The second of two lucrative contract extensions to operate businesses inside Palm Beach International Airport will be considered at Tuesday's county commission meeting.
The Paradies Shops, based in Atlanta, was the sole company to submit a proposal, which seeks to extend its presence at PBIA through 2022. It has run the newsstands and retail stores at the airport since 1987.
But the commission's approval of the contract would signal the end of a minority-run company's longtime presence at the airport, part of a federal requirement that minorities and women receive 25 percent of the retail concession's revenue and operate 25 percent of the total retail space.
Earlier this year, Paradies filed a lawsuit against JL Unlimited, a company owned by Riviera Beach resident Lou Ella Jordan and West Palm Beach resident Jackie Haygood that has operated at the airport for 23 years.
Paradies' dispute with JL is over the amount of money JL believes it was due from Paradies over a number of years. During the years JL did not generate 25 percent of the total concession revenue, Paradies would pay JL the difference, according to the terms of their agreement.
The companies' differences led to the county airports department putting the retail concession contract out to bid, airport officials said.
"The cleanest thing to do was just put retail out on the street and start a new contract," Airports Director Bruce Pelly said. "The bottom line is they (Paradies and JL) couldn't go through together."
Paradies picked two other local companies to fill the minority requirement, though it's unclear whether they will operate their own shop at PBIA, as JL has done.
Paradies officials were unavailable for comment Friday, but Pelly acknowledged "it will be a different setup" that he says will meet federal muster. Paradies' proposal indicates the new minority representatives, Thyla Echols Starr and Stacy Bryant, "will be actively involved in the day-to-day operations of the concessions."
Pelly said it's Paradies' choice to contract with the minority firms it desires.

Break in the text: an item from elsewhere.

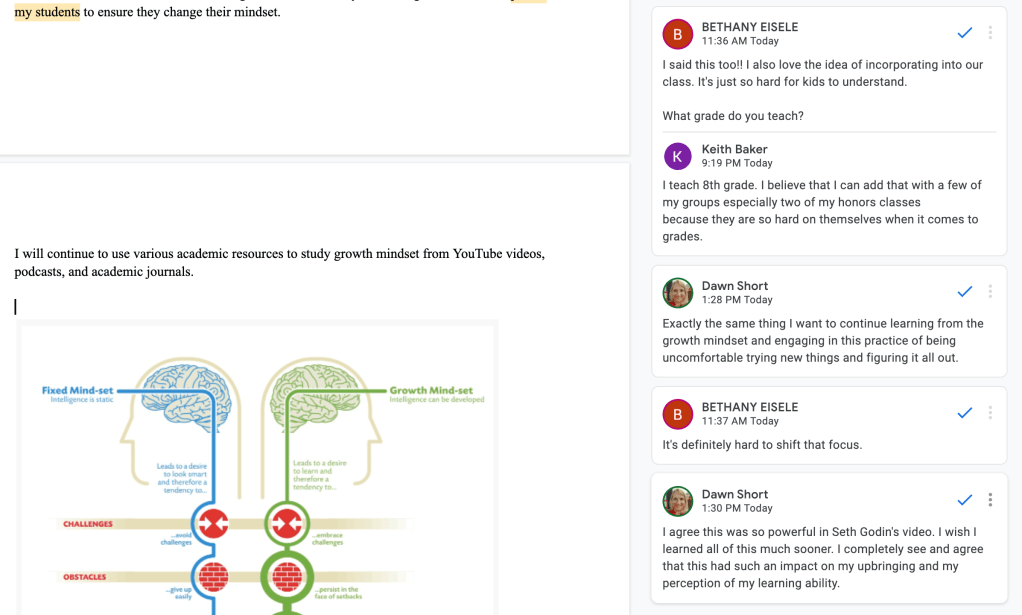
Task: Click the "It's definitely hard to shift" comment text
Action: coord(762,445)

But JL representatives said the airport made no effort to back their company. While Paradies' retail space at the airport expanded over the past 10 years, JL's didn't grow in the same way to meet the 25 percent retail space requirement, said F. Malcolm Cunningham, Jr., a lawyer representing JL.

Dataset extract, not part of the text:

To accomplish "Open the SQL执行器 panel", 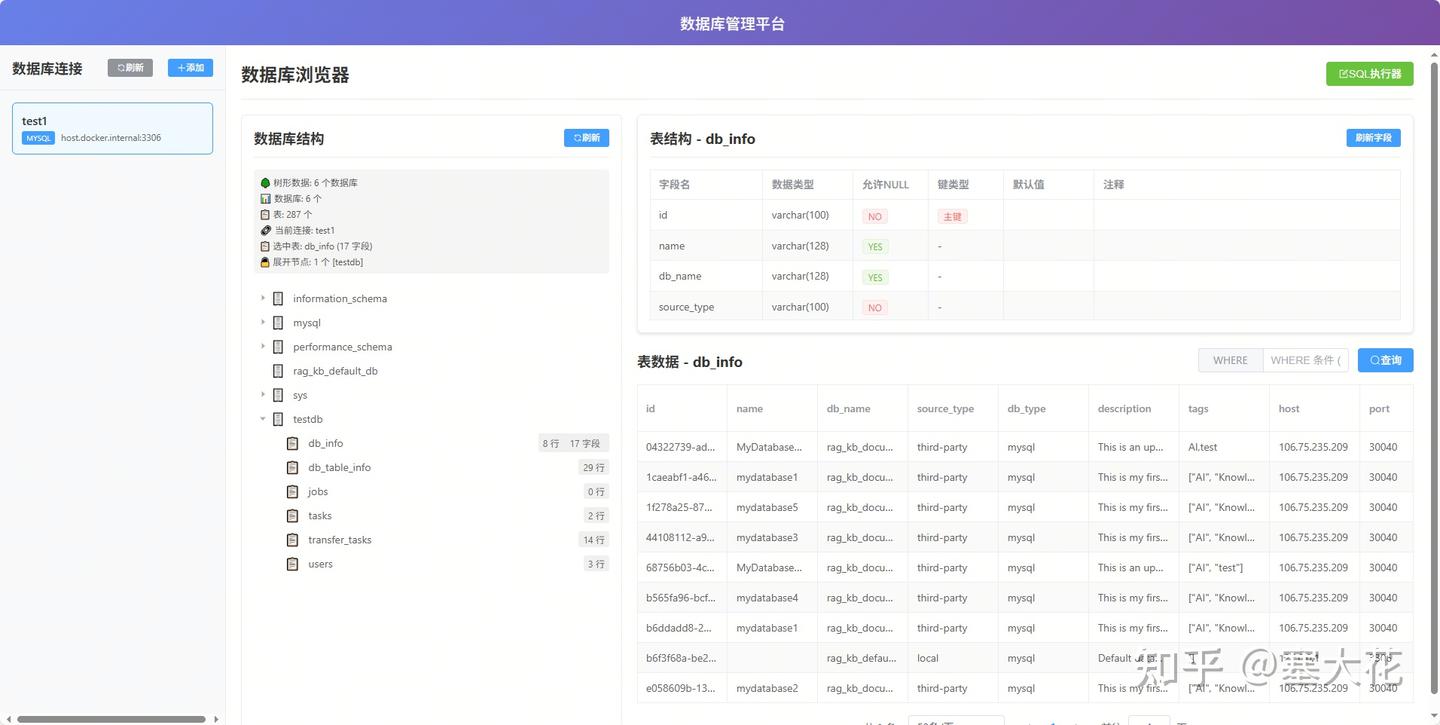I will click(1369, 73).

"The county stood around and allowed that to happen," he said.
Concessions pull in $97 million
Across the country, running an airport's restaurants and shops is big business for both the concessionaires and the airports.
Paradies' revenue at its stores, including the PGA Tour Shop, Baby Boomers and several newsstands has totaled more than $97 million since 1996.
Host International Inc., based in Bethesda, Md., reported more than $91 million in revenue since it obtained PBIA's food and beverage contract in 1999.
Those two contracts have brought more than $30 million into airport coffers during that time.
Paradies is required to invest at least $5.2 million during the length of its contract, if commissioners approve it. It includes opening new stores FAO Schwarz and :10 Minute Manicure.
Without discussion, county commissioners in August extended Host's contract at PBIA from 2014 to 2024. That contract was never put out to bid, but Host will make investments at the airport.
"The bottom line is there really aren't that many operators in this business," Pelly said. "If you've got a good operator, they're doing a good job, they're going to pay you a fair amount in return ... why wouldn't you extend the contract?"
Contract would end next summer
Paradies believes it owes JL $327,000 over the years JL did not meet the 25 percent threshold in revenue, while JL believes the figure is more than $2 million.
While the two partners in JL -- Haygood and Jordan -- have not gotten along personally in recent years, both say it has nothing to do with their quality of business at the airport.
"You don't necessarily have to be friends to run a business," Jordan said.
Both women lament the imminent end of their business, whose contract with Paradies would terminate next summer.
Jordan and her daughter, Tarra Pressey, serve as minority subcontractors as part of the food and beverage concessions at PBIA, as well as at retail concessions at Fort Lauderdale-Hollywood and Hartsfield-Jackson Atlanta international airports.
Their company, Tarra Enterprises, joined forces with another retailer that initially sought to do business at PBIA, the New Jersey-based Hudson Group, but a proposal was never submitted.
"There aren't very many successful African-American businesses in this county," Pressey said. The end of JL's contract at PBIA, Pressey said, "will be the end of JL."